Aus den Projektunterlagen geht folgende Einschätzung hervor: «Die Unterwassersetzung des Gotthardtunnels bei Göschenen kann nur den Zweck haben, ein absolutes Hindernis zu erzeugen, das jedes Vordringen in Tunnel verhindert, aber auch rasch beseitigt werden kann, um den Tunnel wiederum man benutzbar zu machen. Um als absolutes Hindernis zu dienen, muss die Aufstauung des Wassers bis zum Scheitel des Tunnelgewölbes reichen oder doch wenigstens nahe an diesen heran, damit eine Zerstörung der Stauvorrichtung mit Hilfe von Schiffen oder Flössen verunmöglicht wird. Sollte dagegen die Unterwassersetzung nur gegen Überraschung sichern, so genügt eine Wassertiefe von 1,5 bis 2 Metern vollkommen.»

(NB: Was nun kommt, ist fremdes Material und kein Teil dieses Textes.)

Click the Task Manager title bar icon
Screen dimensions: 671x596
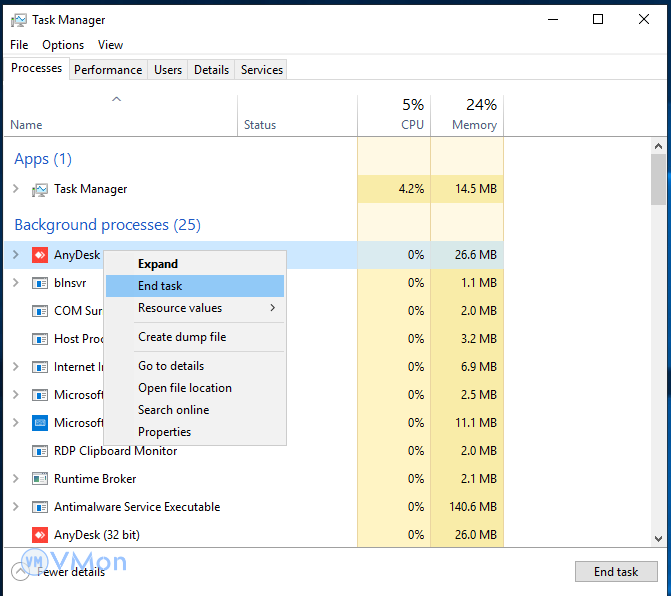(x=21, y=20)
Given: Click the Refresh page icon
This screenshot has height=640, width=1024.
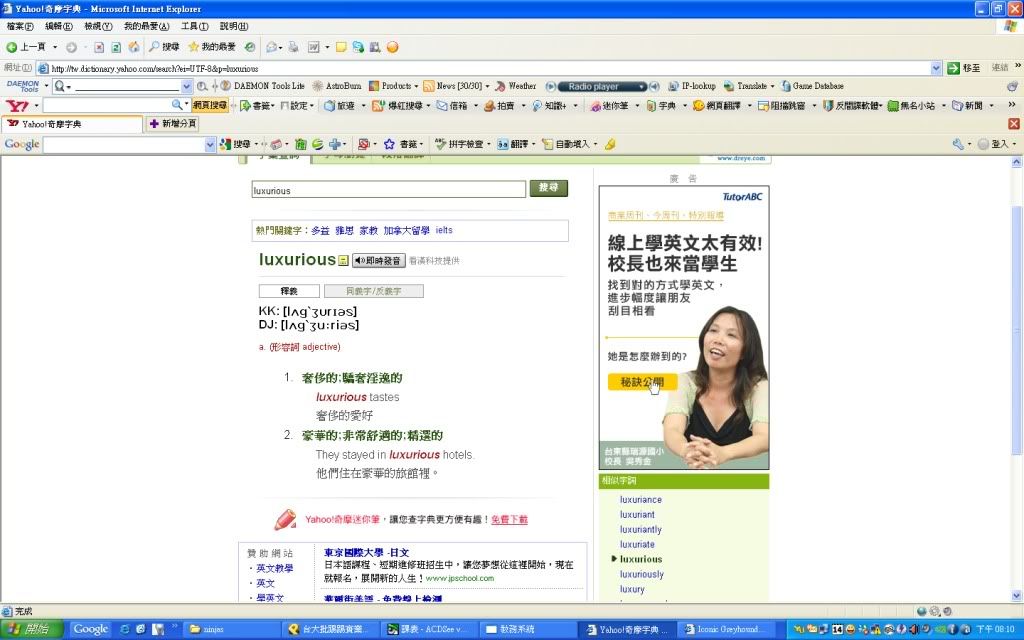Looking at the screenshot, I should [x=116, y=47].
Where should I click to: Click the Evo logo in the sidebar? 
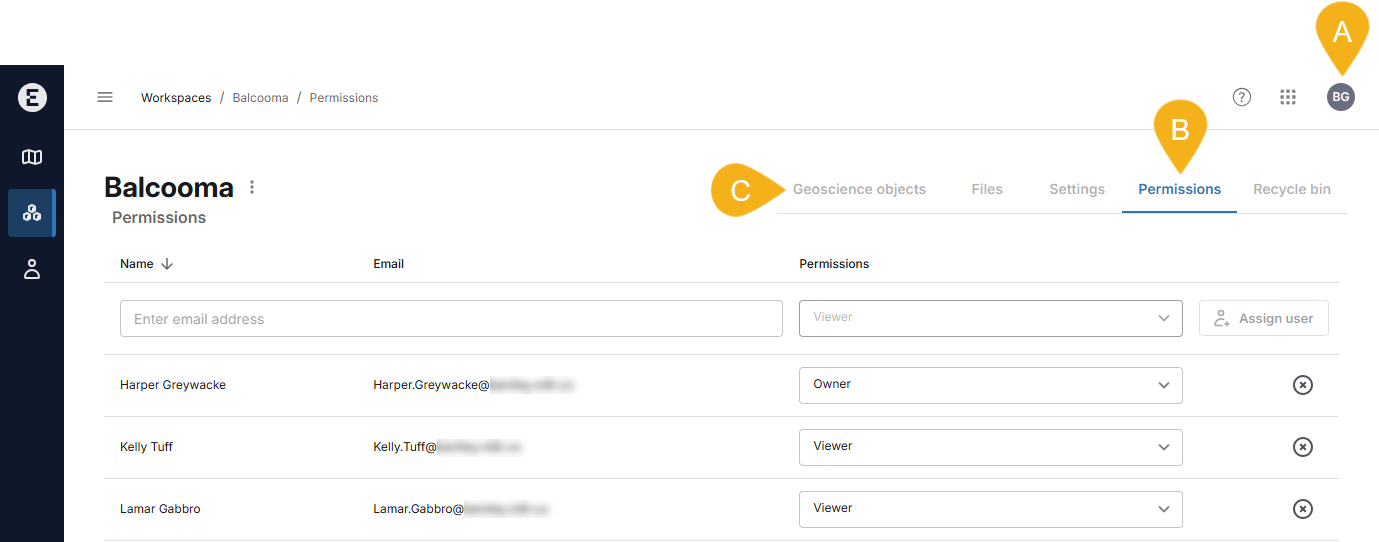point(32,98)
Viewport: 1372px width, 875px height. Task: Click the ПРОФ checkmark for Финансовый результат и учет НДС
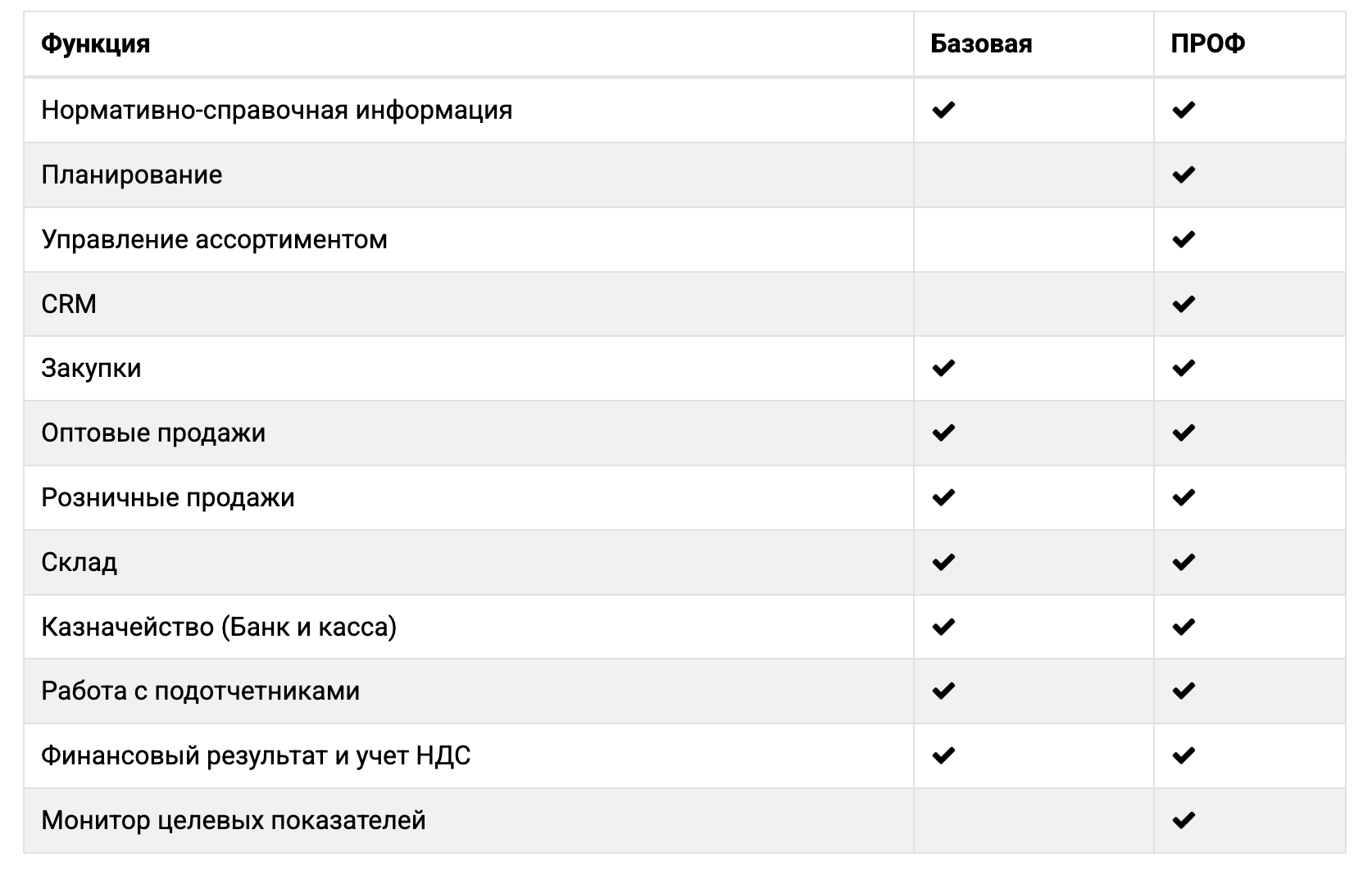(1183, 755)
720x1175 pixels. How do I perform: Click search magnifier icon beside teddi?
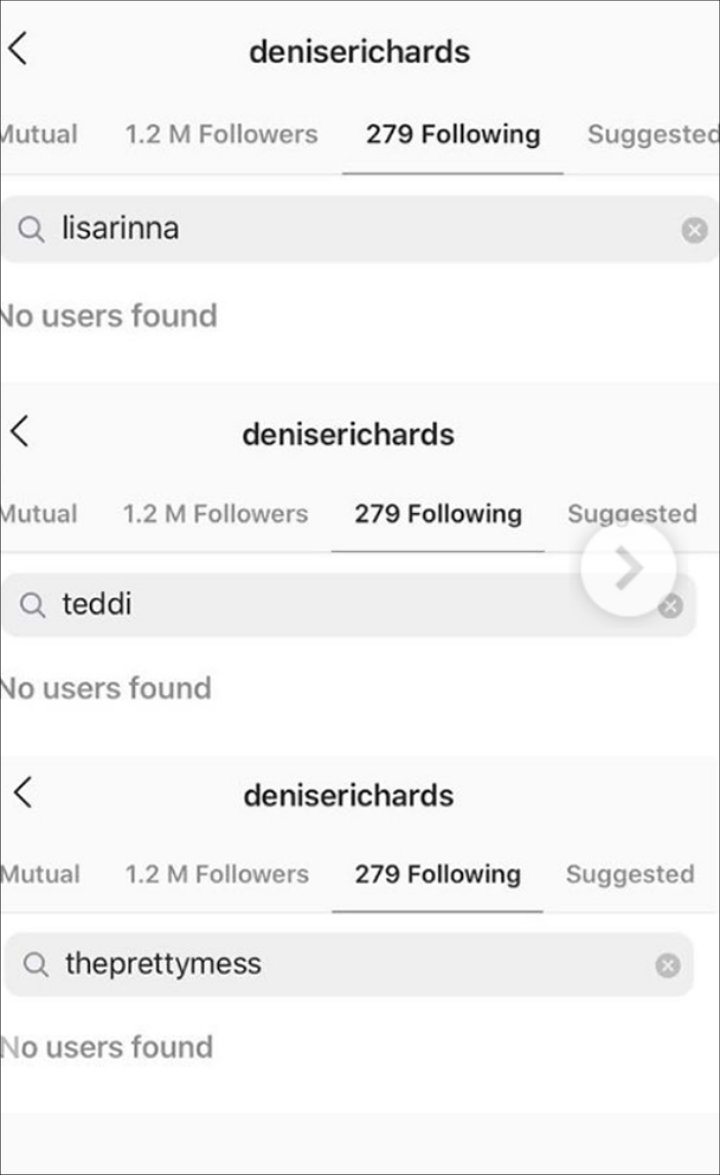point(32,604)
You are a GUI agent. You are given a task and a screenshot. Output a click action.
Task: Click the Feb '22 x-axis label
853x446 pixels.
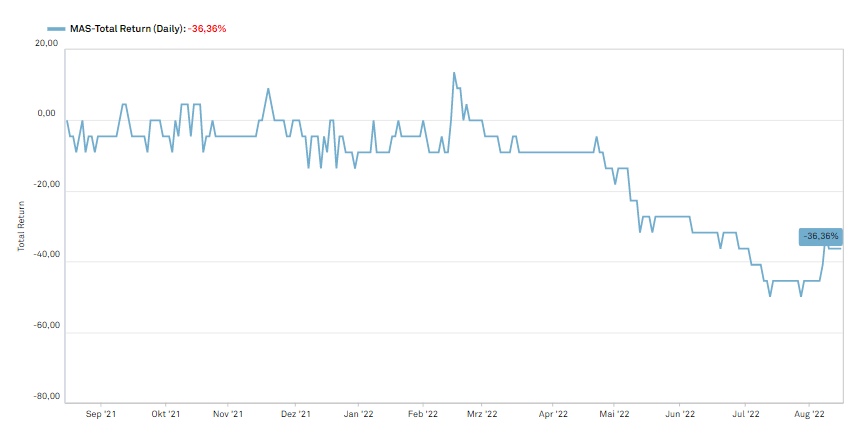pos(423,414)
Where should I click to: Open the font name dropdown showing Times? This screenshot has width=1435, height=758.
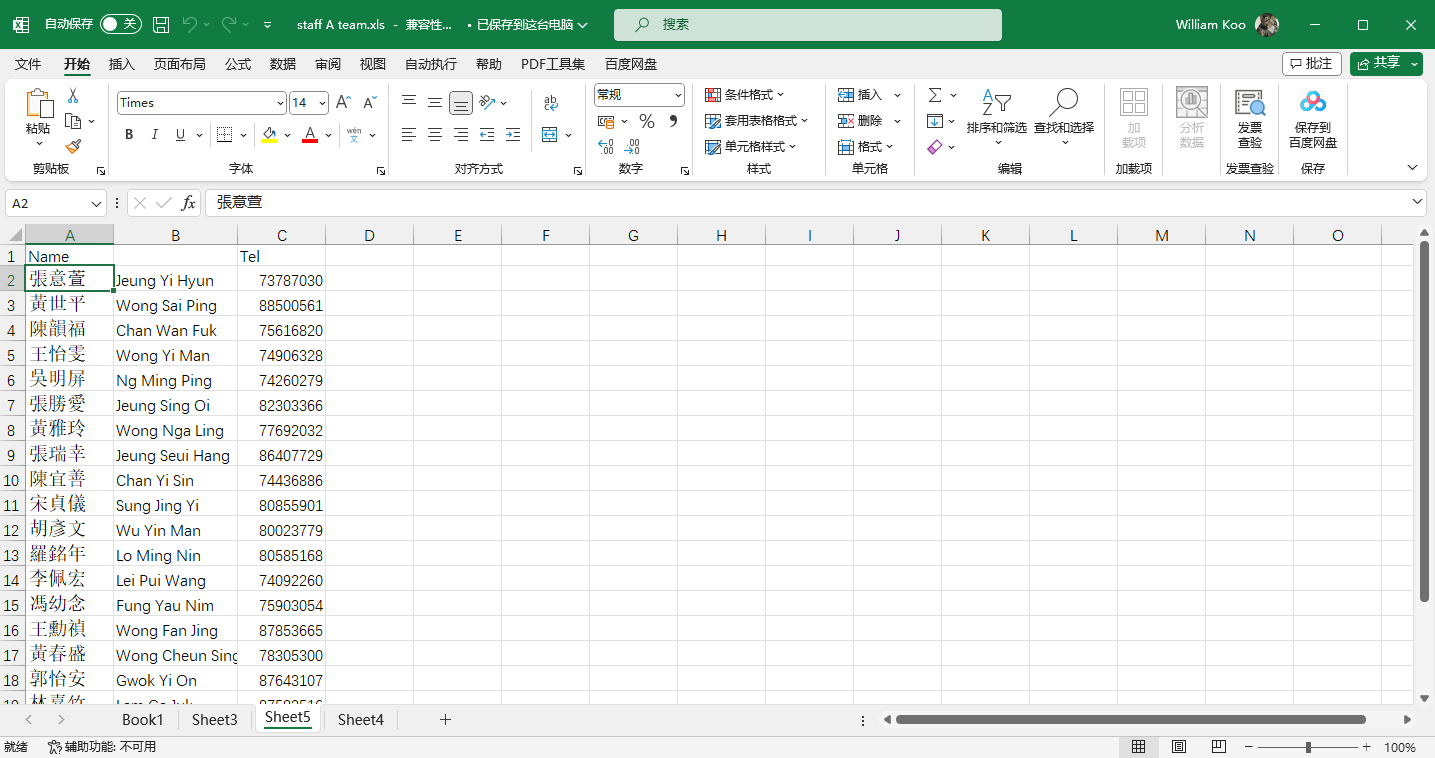pos(280,103)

Plan der Aufstauung durch eine Schleusenanlage beim Nordportal. Quelle: Bundesarchiv
Eine Überraschung war aber wohl eher nebensächlich, da schliesslich am Südportal Verteidigungsanlagen vorhanden waren, die ein Gegner zuerst überwinden musste – man wäre in Göschenen also vorgewarnt.
«Die projektierte Stauvorrichtung sieht deshalb einen vollständigen Abschluss des Tunnelprofiles vor. Ein solcher lässt sich entweder durch eine Schleuse oder durch Tore bewirken. Eine Schleuse hat den Vorteil, dass sie ganz aus dem Tunnel herausgezogen werden kann, wodurch die Kontrolle und der Unterhalt der ganzen Anlage erleichtert ist und alle beweglichen Teile den schädlichen Einflüssen der Verbrennungsgase und der Feuchtigkeit im Tunnel entzogen sind. Eine Toranlage käme vielleicht etwas billiger zu stehen, doch könnten nur hölzerne Tore mit bronzenen Beschlägen in Frage kommen und das Schliessen der Tore wäre umständlicher als das Herablassen der Schleuse, wodurch auch eine periodische Prüfung der Anlage erschwert würde.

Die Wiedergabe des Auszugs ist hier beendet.